- _Task_: When the line with "The image size" appears below, start repeating lines exactly, and keep going through the line with "This screenshot has width=1080, height=591."; add nothing outside that span.

Stored data:
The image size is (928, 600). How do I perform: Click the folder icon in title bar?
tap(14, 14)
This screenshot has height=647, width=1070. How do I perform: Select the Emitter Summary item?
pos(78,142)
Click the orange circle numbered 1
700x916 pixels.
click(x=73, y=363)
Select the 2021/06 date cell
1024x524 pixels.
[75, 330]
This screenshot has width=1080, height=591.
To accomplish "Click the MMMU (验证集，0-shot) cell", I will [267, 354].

---

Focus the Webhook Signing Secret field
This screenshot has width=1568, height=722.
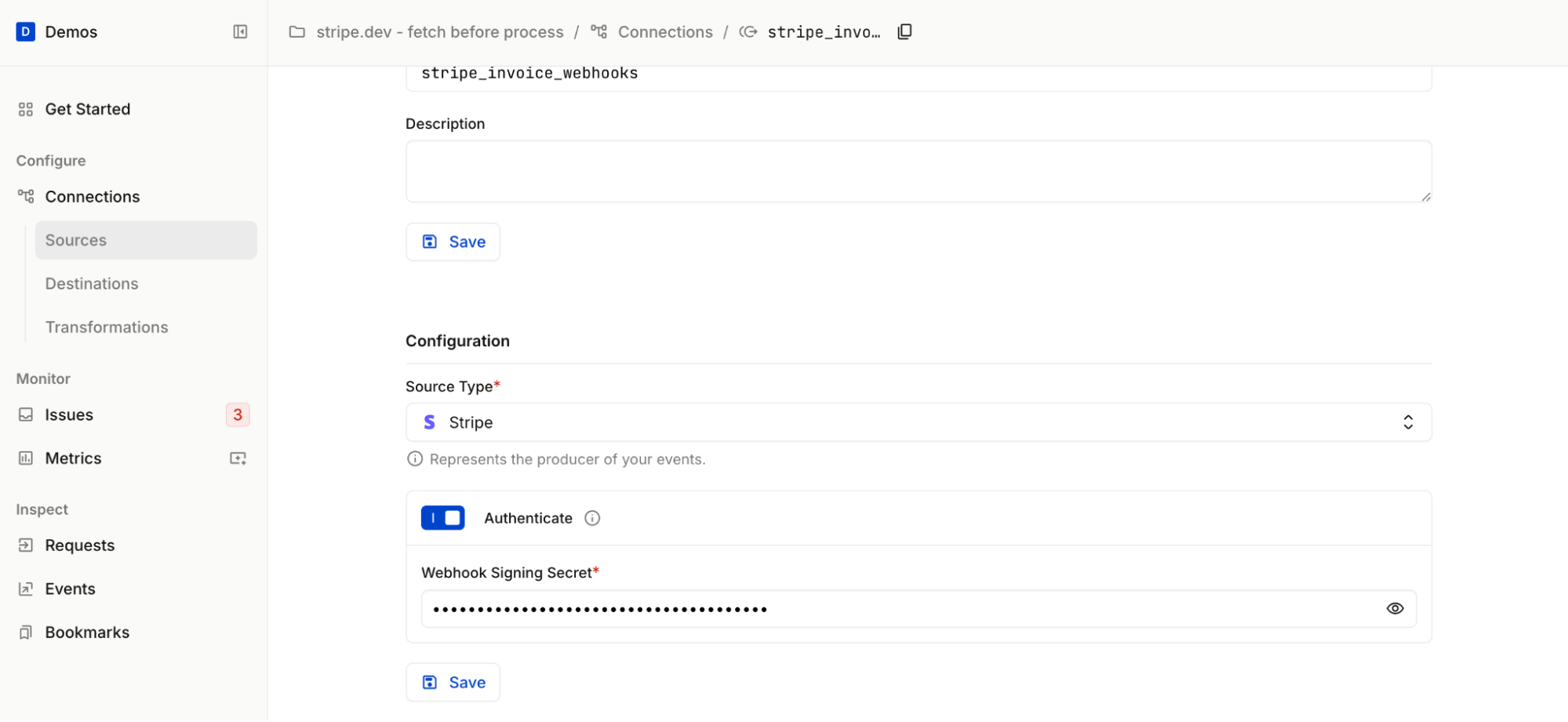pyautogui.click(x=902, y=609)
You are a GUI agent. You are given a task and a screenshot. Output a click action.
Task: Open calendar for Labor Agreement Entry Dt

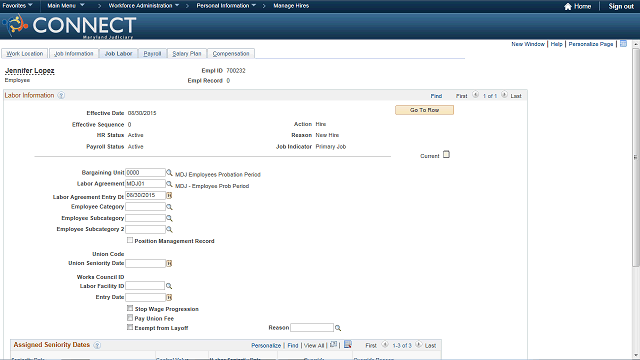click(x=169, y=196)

* * *

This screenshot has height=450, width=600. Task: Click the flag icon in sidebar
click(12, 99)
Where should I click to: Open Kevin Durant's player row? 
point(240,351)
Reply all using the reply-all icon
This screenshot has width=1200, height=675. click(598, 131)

- _Exercise result_:
The image size is (928, 600). How do I perform: Click the folder icon in title bar?
tap(14, 14)
This screenshot has height=647, width=1070. How do I perform: Select the Emitter Summary item?
pos(78,142)
Click the orange circle numbered 1
700x916 pixels.
click(x=73, y=363)
Select the 2021/06 date cell
1024x524 pixels.
[75, 330]
This screenshot has width=1080, height=591.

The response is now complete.